After wandering around for a bit I found a knot of people who
turned out to be Marshals and their trainers. Our instructions were amazingly
simple. On Sunday night, the first night when large numbers of people were
likely to be in the park attempt to camp for the night, we were to place
ourselves so that when the police tried to close and clear the Park, we would
form a skirmish line between them and the protestors. The idea was to safely
evacuate the Park onto the streets of Old
Town. What would happen then was a matter of some disagreement. The Yippies wanted to “take it to the pigs
on the streets.” The Mobilization and SDS people wanted the crowd to disperse
safely to re-assemble for planed marches later in the week.
I asked if we were to get arm bands or badges to identify
ourselves as marshals. The trainers looked at me as if I had just arrived from Venus. No, we were told, that would
just make us targets for the Pigs.
But the People would supposedly magically
understand who we were by our actions. Well, okay then.
***
By then it was late afternoon. It was time for me to check into
my Movement Center. Movement Centers
were expected to provide housing and food for demonstrators. There were several
supposedly scattered across the city, each designated for an interest group or
organization. My friend Amy again set me up with one for high school students
which was organized by the SDS folk. Since I was just a year out of high school,
I was supposed to be a monitor and mentor—as well as a cook and baby sitter.
My Movement Center was at the Methodist Church at Diversey
and Sheffield, a fair hike up Lincoln Avenue from the south end of
the Park. When I got there kids were already unrolling sleeping bags on the
basement floor. I found a place to stash my bedroll and was put immediately to
work in the kitchen making dinner—opening industrial size cans of pork and
beans, boiling weenies, and slapping together peanut butter and jelly sandwiches.
Someone brought out a portable record player. Simon and Garfunkel were playing.
I got to meet my fellow monitors, pleasant but very hard core
SDSers. They were looking for opportunities to educate the youth. The youth
were looking for places to smoke dope and sleep with each other.
I talked the longest to a guy named Ted Gold from Columbia
University. He would go on to be a key figure in the Weatherman faction in the breakup of SDS. In March of 1970 Gold and
Diana Oughton, a pretty blond girl who was also at the Movement Center,
were among four who would blow themselves up making bombs in a New York Brownstone.

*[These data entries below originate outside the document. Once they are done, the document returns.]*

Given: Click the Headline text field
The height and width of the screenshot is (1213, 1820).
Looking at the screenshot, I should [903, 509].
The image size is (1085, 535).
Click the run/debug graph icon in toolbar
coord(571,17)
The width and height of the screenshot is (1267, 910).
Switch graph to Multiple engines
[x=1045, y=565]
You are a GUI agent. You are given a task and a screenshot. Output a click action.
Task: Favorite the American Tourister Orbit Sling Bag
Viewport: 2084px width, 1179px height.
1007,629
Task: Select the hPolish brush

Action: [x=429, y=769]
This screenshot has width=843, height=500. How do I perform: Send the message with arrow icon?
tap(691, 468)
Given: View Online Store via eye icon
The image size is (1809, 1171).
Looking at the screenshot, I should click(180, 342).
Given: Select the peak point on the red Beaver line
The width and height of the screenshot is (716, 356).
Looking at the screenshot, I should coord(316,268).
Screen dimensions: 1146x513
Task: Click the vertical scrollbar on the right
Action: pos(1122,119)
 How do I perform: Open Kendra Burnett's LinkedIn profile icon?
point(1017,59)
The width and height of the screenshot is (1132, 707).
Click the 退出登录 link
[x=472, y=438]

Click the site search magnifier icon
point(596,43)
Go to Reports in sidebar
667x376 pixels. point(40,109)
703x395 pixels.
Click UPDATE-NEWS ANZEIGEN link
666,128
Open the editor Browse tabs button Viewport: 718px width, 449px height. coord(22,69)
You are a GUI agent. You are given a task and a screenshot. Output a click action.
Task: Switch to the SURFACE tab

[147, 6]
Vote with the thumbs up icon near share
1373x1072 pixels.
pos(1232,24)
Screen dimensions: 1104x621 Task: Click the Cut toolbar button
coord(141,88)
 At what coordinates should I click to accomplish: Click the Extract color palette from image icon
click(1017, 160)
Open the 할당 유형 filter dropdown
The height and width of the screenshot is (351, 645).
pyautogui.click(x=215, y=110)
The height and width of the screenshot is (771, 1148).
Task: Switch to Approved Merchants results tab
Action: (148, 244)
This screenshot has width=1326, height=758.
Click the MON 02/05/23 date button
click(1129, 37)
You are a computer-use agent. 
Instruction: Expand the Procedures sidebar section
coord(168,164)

But they seemed pleasant enough that night and worlds away from making
explosives.
About 11 o’clock some kids drifted in from the Park. There had
been some scuffling and rock throwing when police closed the Park and tear gas was used on the streets of Old Town.
Things were beginning.
I got married in Evanston the Sunday following the Convention so, as much as I wanted to go, I stayed away. Thank you for this wonderful inside account. I wish we had one from the late Alan Copeland who was there covering the convention for an underground paper (I think it was The Berkeley Barb). He showed up at our wedding rehearsal party replete with a much-used gas mask and a battered helmet.